● Set exercise: Rewrite the rows below, swapping every "Task" for "Goal" and keeping everything else unchanged. Leave the pictures out of your answer.

Records of locating words and elements:
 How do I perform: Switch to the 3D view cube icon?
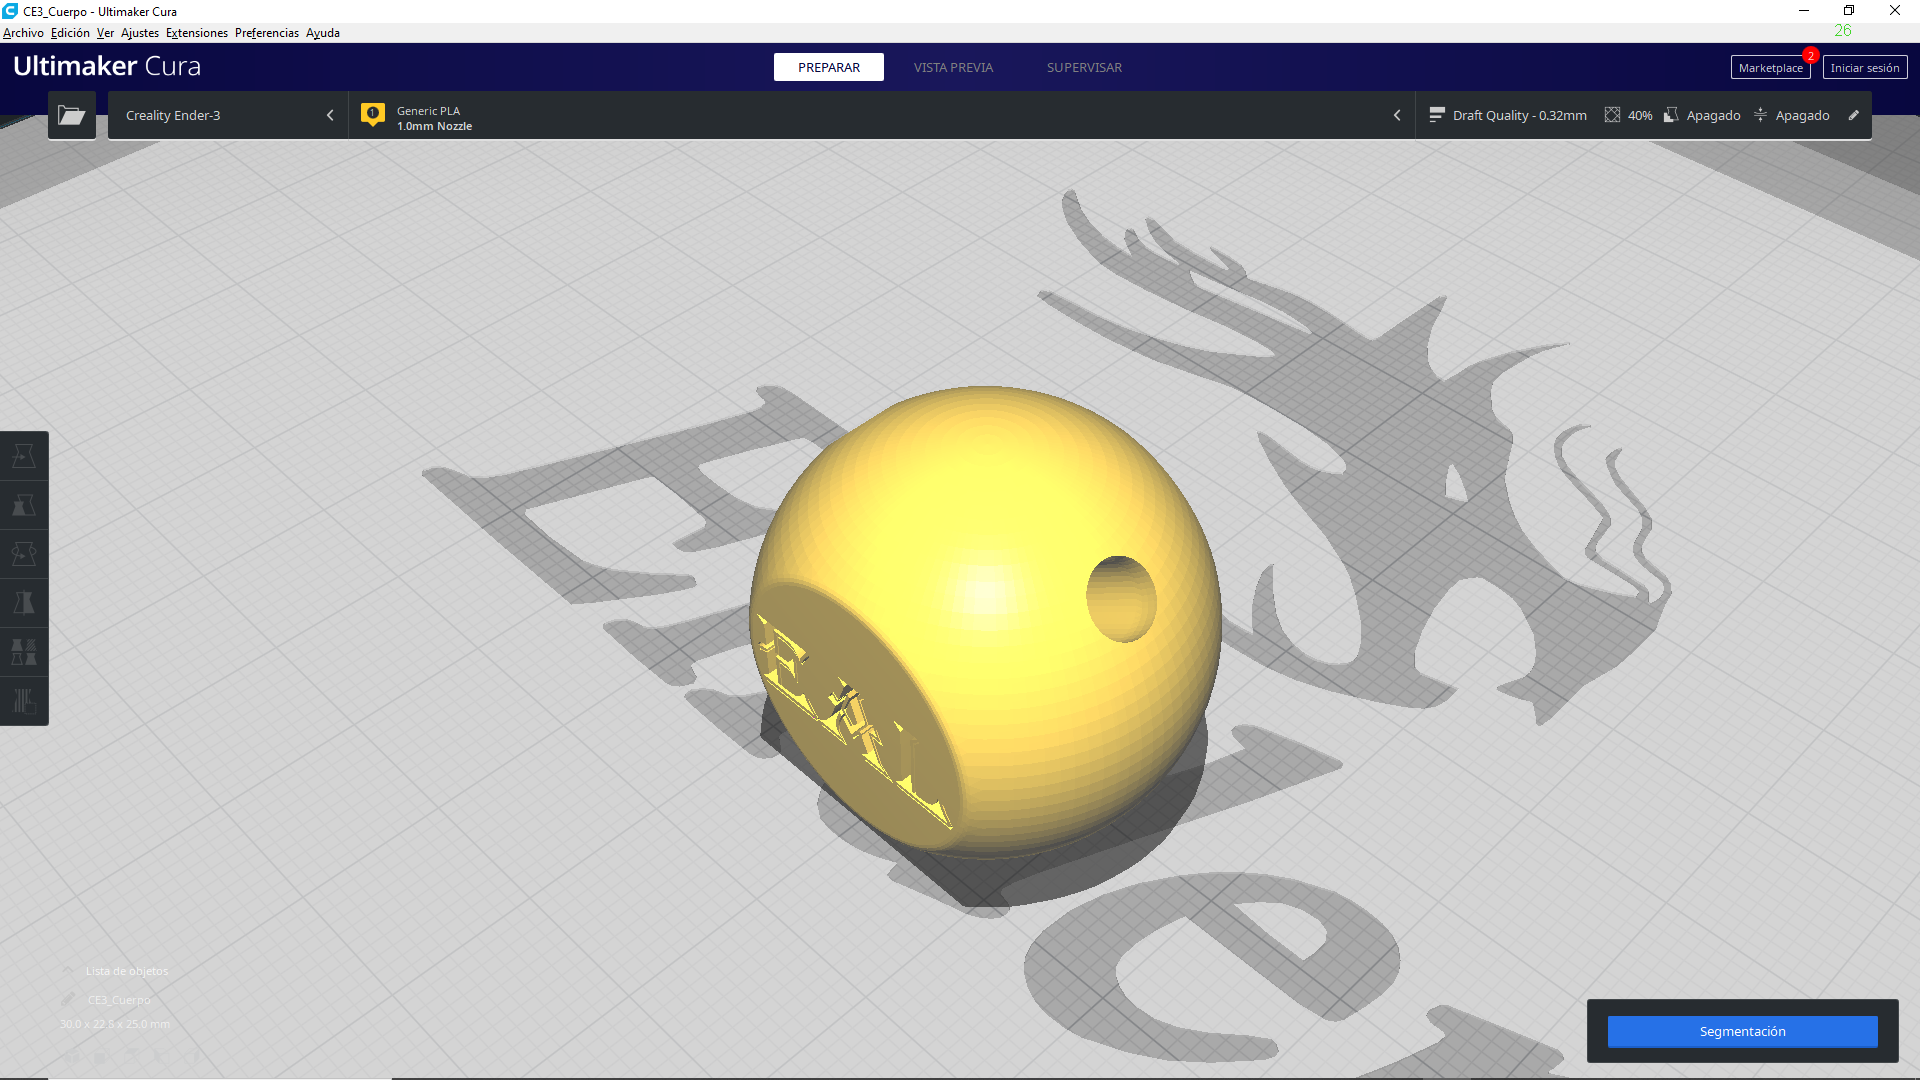pyautogui.click(x=72, y=1056)
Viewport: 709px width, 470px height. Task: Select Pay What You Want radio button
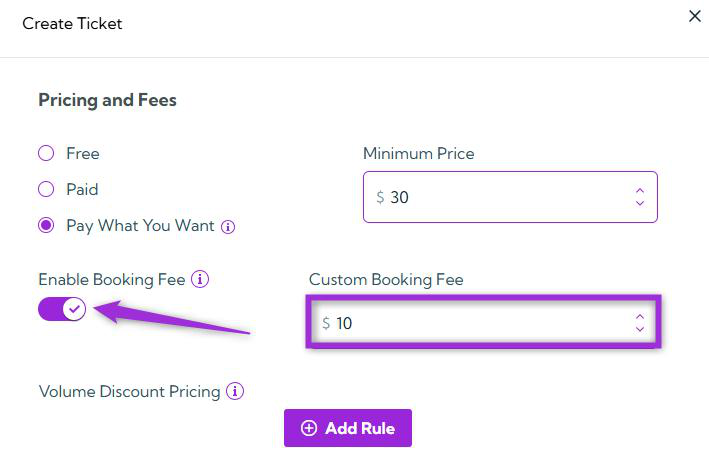tap(46, 226)
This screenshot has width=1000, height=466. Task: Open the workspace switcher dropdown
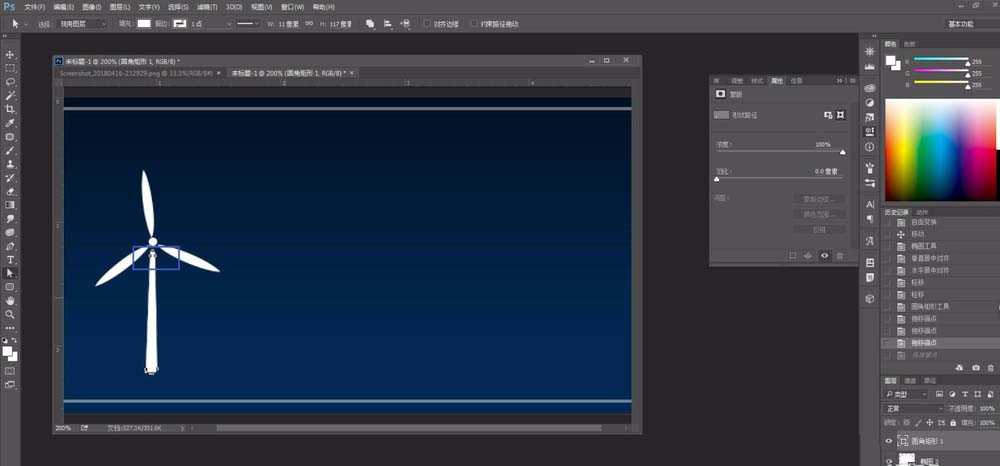970,23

● Solution:
 How do I perform: Switch to the 3D view cube icon?
pyautogui.click(x=72, y=1056)
Viewport: 709px width, 470px height. Goal: Select Pay What You Want radio button
tap(46, 226)
This screenshot has width=1000, height=466. Goal: Open the workspace switcher dropdown
970,23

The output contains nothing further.